Dans un tel contexte, tout comme traiter les feuilles de l’arbre ne suffit pas à garantir son développement, chercher à adapter les entreprises aux évolutions de leurs écosystèmes à travers une simple action sur les comportements est une approche pavlovienne dont les résultats sont pauvres, tant apprivoiser l’être humain conduit à réduire ses capacités d’ouverture et d’initiative. Pour encourager les attitudes ouvertes aux adaptations (amélioration et innovation) et favoriser une évolution naturelle des comportements, mieux vaut permettre à chaque personne de l’entreprise d’élargir et de nourrir sa perception dans les interactions confiantes avec son environnement interne et externe, à l’image du développement capillaire des racines de l’arbre qui permet au tronc de se renforcer et au feuillage de s’épanouir. Riche de ces interactions, cette personne saura quel comportement adopter en diverses circonstances, en accordant ses valeurs à celles de l’organisation, en tirant parti de son intelligence et en apportant le meilleur de son énergie. 

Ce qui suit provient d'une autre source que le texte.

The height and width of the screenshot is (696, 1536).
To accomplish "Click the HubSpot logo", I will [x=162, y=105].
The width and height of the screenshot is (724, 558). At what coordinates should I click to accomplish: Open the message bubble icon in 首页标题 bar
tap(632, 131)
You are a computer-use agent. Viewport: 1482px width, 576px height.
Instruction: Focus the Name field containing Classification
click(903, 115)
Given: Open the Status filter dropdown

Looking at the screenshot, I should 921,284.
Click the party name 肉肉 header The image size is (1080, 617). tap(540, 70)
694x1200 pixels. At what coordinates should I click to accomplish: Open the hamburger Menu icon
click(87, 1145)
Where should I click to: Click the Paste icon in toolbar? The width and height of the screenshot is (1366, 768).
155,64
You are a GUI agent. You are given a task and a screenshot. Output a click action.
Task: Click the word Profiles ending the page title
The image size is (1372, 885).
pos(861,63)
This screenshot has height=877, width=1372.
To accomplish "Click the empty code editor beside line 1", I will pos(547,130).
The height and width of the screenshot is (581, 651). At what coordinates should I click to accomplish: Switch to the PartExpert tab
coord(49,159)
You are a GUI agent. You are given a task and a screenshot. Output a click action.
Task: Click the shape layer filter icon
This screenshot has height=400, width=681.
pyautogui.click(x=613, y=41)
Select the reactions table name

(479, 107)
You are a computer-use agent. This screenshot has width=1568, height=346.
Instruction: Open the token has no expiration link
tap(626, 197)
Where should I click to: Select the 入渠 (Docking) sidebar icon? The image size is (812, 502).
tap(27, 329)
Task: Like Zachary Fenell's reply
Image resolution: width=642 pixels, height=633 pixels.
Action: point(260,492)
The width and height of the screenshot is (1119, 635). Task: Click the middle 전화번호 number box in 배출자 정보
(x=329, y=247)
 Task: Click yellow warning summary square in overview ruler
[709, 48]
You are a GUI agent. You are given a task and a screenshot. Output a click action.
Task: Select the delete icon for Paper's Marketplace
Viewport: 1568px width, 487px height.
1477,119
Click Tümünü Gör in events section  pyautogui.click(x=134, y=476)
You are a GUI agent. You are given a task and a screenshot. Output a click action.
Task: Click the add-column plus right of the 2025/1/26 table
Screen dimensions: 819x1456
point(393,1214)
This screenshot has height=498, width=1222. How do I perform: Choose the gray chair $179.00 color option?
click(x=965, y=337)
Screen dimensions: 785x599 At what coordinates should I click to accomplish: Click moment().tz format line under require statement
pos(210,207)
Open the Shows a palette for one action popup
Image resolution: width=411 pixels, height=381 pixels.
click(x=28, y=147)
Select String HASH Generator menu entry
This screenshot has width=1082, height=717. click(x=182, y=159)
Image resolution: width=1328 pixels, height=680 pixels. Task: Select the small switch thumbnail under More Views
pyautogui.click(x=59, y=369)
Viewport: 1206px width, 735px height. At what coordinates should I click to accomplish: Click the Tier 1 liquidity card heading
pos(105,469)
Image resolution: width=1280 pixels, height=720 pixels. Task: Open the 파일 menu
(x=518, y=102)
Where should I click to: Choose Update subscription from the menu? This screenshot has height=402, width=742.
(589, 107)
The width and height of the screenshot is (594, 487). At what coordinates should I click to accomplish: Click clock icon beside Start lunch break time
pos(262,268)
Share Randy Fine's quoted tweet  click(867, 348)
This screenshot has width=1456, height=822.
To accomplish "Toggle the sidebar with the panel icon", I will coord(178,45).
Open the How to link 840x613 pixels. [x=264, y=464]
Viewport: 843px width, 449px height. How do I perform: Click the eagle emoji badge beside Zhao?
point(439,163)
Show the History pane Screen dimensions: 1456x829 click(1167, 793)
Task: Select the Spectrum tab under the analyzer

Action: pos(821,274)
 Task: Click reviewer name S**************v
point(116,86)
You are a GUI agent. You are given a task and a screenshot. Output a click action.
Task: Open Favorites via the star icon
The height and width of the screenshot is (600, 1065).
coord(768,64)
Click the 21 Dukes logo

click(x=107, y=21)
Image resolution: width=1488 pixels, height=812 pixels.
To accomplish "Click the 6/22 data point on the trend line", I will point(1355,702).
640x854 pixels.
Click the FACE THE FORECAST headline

D’où l’importance du principe de circulation du sens, des racines profondes du temps vers la surface des comportements et des interactions dans les espaces réels et virtuels vers l’ensemble des capillarités internes. Ce principe de circulation du sens qui fait liaison entre la culture, les attitudes et les comportements, c’est la confiance. La confiance – du latin « cum-fidere », avoir foi ensemble – est un pari constant sur l’autre et SUR l’action à venir qui mobilise ensemble les valeurs de responsabilité éco-centrée et d’entrepreneuriat, leur donne consistance dans des attitudes, au premier rang desquelles figurent l’empathie, la remise en question et l’innovation. La confiance favorise les comportements co-créateurs de valeur avec les clients et partenaires à travers l’écoute active, le partage avec toutes les fonctions de l’entreprise (stratégie, finance et investissement, recherche et développement, production, digital, marketing et commerce…), la rétroaction, l’apprentissage et l’innovation permanents.

En permettant une évolution constante des perceptions de l’entreprise vis-à-vis de son écosystème, la CONFIANCE EN ACTION est essentielle pour faire évoluer avec leur temps les valeurs et croyances qui soutiennent la raison d’être et la structure de sens de l’entreprise. Avoir confiance ne suffit pas, il faut se donner les moyens de FAIRE confiance à autrui dans l’action quotidienne, pour adapter collectivement les comportements en fonction des nouveaux besoins et désirs des clients, des collègues, des collaborateurs et tirer parti, sans trahir l’humain, des techniques et technologies à disposition.